THE REQUEST FOR PROPOSALS (RFP)
- Read it once, then read it again. And again. Experienced bidders know that several readings of an RFP are necessary for a complete understanding of what is required.
- Learn what the lettered sections of an RFP are (e.g., Section B refers to your pricing, Section C is the scope-of-work, Section K contains Representations and Certifications, Section L provides instructions to the bidders, Section M specifies the bid evaluation criteria, etc.). The titles of the lettered sections are generally the same in every RFP.
- Be aware that information critical to your bid may be scattered among many different sections of an RFP.
- Put the RFP in a 3-ring binder for easy use as a reference document. You might also want to insert dividers in front of each important section for quick reference.
- Use small "Post-It" notes at the edge of a page to mark important pages or paragraphs. That way, you can find them quickly.
QUESTIONS ABOUT THE RFP
- If you don't understand some of the information in the RFP, you can submit written questions to the Contracting Officer.

*SOURCE EXCERPT*:
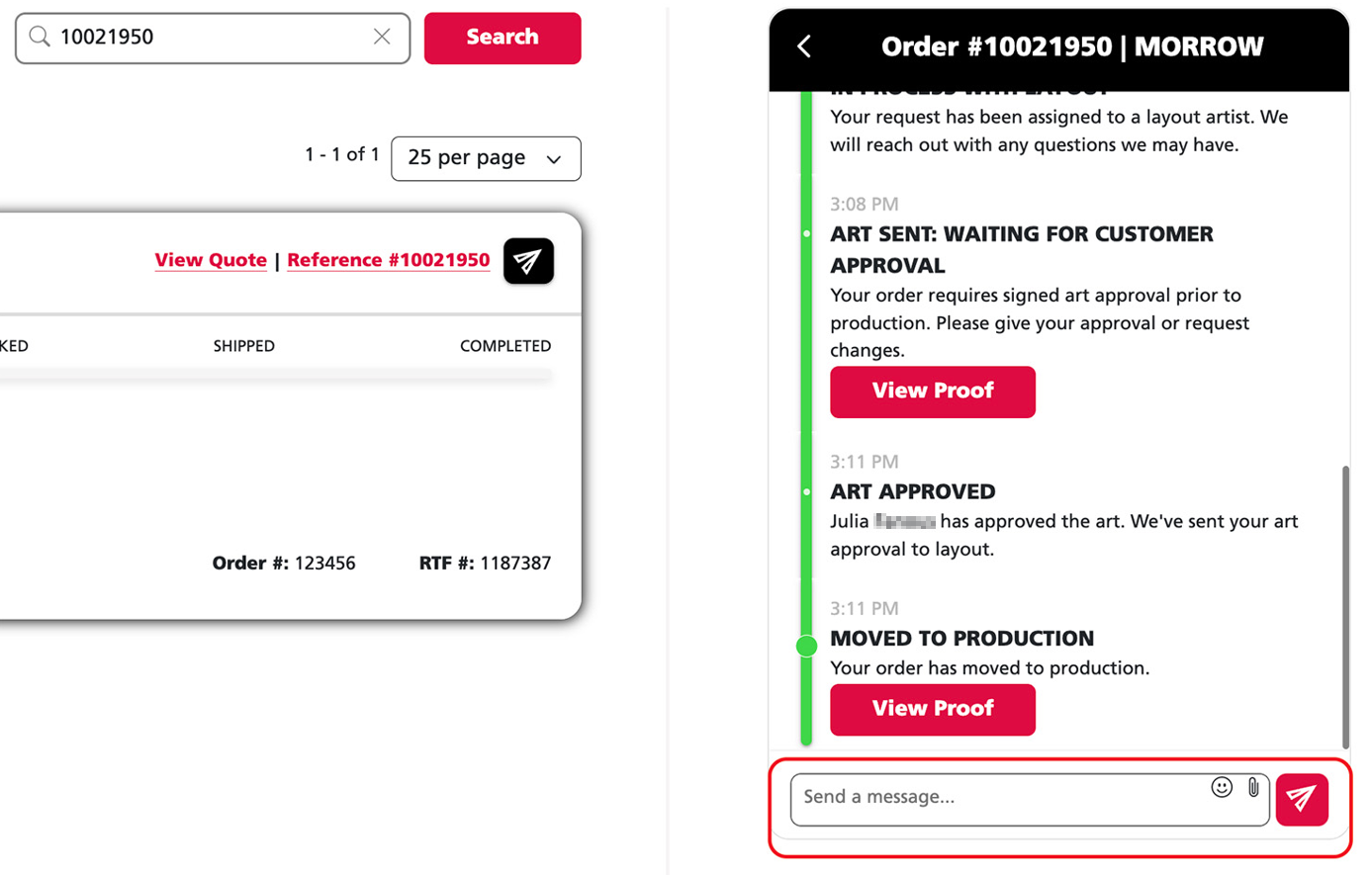Open order chat via black paper plane icon
1372x875 pixels.
pyautogui.click(x=528, y=261)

*STATED EXERCISE 1*: List each lettered section named in the RFP tips, with what it covers.
*STATED EXERCISE 2*: Rewrite the stretch of the RFP tips from "THE REQUEST FOR" through "what is required.", putting "reviews" where "readings" stands.

*EXERCISE RESULT 1*:
- Section B: your pricing
- Section C: the scope-of-work
- Section K: Representations and Certifications
- Section L: instructions to the bidders
- Section M: the bid evaluation criteria

*EXERCISE RESULT 2*:
THE REQUEST FOR PROPOSALS (RFP)
- Read it once, then read it again. And again. Experienced bidders know that several reviews of an RFP are necessary for a complete understanding of what is required.